**PASSAGE TO READ**:
>>>>>
It is heartening to see Obama, Congress, the United Nations, and the World Bank focused on increasing energy access in sub-Saharan Africa. They are keenly aware that without a reliable power supply, patients are treated in under-equipped hospitals, vaccines requiring refrigeration can become unusable, students cannot study after dark, and routine business transactions are exceedingly difficult.
As the first female president of an African state, I’m particularly concerned about the disproportionate impact energy poverty has on women and girls. In many places without power, women and girls are forced to spend hours each day in the time-consuming task of hunting for fuel and firewood — often a key reason that girls spend less time in school than boys. Women are also disproportionately affected by respiratory illness as a result of indoor air pollution from open fires and kerosene used for cooking, heating, and lighting. Even the simple act of being outdoors becomes fraught with danger for women and girls in some places when the sun goes down and there are no streetlights.
Globally, at least 1.2 billion people — nearly a fifth of the planet — lives without access to electricity, according to the World Bank. The highest concentration is in sub-Saharan Africa, where more than 550 million people do not have electricity. Cowboys Stadium near Dallas, Texas, uses more electricity than the total installed capacity of my country. Small businesses in Liberia spend about 57 percent of their operational costs on power alone. At this rate, it is impossible for them to do much more than break even. And this is representative of the scale of the problem in many countries across the African continent.
African leaders are doing their part, putting in place bold plans to increase energy access for our people and committing to responsibly harness our own energy resources. As president, I signed an executive order establishing Liberia’s Rural and Renewable Energy Agency (RREA) and a Rural Energy Fund (REFUND) to bring modern energy services to the country’s rural areas. With support from the United States, Norway, the European Union, and the World Bank, we are making progress toward getting the lights turned on in Liberia.
<<<<<
**SOURCE INFORMATION**:
>>>>>
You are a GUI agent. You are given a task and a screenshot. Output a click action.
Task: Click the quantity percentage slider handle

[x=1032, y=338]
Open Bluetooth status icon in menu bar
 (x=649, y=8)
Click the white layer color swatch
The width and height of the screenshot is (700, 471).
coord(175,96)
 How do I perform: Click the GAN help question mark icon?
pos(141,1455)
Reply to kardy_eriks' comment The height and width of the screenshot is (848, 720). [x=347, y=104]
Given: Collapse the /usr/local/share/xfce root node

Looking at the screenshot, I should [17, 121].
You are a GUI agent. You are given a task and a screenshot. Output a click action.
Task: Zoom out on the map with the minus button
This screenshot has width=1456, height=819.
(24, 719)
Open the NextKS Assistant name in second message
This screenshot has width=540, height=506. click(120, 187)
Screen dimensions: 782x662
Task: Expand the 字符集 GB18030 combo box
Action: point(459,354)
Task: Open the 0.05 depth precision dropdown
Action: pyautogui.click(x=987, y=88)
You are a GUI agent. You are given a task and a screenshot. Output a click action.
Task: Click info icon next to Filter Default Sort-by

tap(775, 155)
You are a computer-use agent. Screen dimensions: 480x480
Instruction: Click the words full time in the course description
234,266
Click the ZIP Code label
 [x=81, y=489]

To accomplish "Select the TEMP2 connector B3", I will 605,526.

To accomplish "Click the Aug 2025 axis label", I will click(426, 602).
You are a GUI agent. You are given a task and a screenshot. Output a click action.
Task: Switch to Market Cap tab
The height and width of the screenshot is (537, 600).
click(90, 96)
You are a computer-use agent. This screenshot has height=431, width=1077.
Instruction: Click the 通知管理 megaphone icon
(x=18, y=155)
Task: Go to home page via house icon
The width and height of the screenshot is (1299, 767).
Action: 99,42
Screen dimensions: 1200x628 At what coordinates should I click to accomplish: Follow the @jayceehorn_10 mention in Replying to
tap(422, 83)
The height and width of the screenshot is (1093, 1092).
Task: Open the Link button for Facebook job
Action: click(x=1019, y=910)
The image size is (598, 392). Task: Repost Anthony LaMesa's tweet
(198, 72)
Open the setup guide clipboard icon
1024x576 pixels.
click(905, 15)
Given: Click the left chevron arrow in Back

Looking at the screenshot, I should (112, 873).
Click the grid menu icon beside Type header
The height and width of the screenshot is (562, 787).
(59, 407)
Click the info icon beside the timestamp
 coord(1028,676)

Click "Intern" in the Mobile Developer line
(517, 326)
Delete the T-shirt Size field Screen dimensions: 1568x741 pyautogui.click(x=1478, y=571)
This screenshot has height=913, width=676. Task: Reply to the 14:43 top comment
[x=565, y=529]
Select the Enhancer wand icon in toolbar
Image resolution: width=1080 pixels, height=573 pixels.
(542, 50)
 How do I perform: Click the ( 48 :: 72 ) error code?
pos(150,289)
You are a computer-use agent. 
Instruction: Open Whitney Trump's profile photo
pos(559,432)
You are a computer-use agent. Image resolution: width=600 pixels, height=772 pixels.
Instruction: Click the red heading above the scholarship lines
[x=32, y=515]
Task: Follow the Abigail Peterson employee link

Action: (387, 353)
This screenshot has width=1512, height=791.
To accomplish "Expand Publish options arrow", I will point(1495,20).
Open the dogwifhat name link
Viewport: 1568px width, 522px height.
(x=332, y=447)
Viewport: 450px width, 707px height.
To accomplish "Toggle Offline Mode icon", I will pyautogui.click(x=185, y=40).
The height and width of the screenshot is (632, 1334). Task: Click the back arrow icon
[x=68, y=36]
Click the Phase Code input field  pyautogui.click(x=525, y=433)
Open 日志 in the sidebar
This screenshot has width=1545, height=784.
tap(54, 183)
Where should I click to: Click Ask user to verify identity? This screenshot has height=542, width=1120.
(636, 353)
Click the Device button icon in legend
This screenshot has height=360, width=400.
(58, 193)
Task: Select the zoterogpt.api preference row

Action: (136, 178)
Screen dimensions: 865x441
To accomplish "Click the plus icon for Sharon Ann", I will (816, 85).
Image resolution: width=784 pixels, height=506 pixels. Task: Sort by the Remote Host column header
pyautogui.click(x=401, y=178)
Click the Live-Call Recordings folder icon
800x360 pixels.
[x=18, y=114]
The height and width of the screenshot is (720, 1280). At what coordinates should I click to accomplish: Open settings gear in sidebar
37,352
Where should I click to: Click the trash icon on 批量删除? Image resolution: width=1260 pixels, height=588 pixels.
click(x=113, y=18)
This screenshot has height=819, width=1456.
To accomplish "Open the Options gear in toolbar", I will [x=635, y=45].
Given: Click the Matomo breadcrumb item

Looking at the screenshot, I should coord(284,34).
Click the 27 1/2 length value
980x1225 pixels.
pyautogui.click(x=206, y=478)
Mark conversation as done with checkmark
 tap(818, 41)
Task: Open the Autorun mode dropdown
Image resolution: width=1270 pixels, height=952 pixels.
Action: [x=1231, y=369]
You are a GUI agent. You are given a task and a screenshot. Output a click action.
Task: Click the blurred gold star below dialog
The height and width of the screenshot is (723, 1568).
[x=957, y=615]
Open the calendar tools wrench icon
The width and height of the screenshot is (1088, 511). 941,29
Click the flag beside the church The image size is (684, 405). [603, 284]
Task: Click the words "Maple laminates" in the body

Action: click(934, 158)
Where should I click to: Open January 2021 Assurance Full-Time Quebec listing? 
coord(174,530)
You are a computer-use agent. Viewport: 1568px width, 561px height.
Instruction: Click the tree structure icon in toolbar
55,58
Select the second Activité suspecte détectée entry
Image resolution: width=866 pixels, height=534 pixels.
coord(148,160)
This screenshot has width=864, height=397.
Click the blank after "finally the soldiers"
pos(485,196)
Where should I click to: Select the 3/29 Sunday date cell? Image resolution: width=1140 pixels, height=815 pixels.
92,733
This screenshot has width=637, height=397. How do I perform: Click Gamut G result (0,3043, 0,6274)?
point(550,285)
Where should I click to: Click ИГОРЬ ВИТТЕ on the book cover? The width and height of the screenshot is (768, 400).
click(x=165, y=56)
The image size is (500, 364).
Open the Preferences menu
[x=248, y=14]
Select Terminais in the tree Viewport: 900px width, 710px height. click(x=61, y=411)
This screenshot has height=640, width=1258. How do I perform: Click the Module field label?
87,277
<<<<<
**PROBLEM STATEMENT**: In the text on energy access in sub-Saharan Africa, what share of their operational costs do small businesses in Liberia spend on power?

**FINAL ANSWER**: About 57 percent.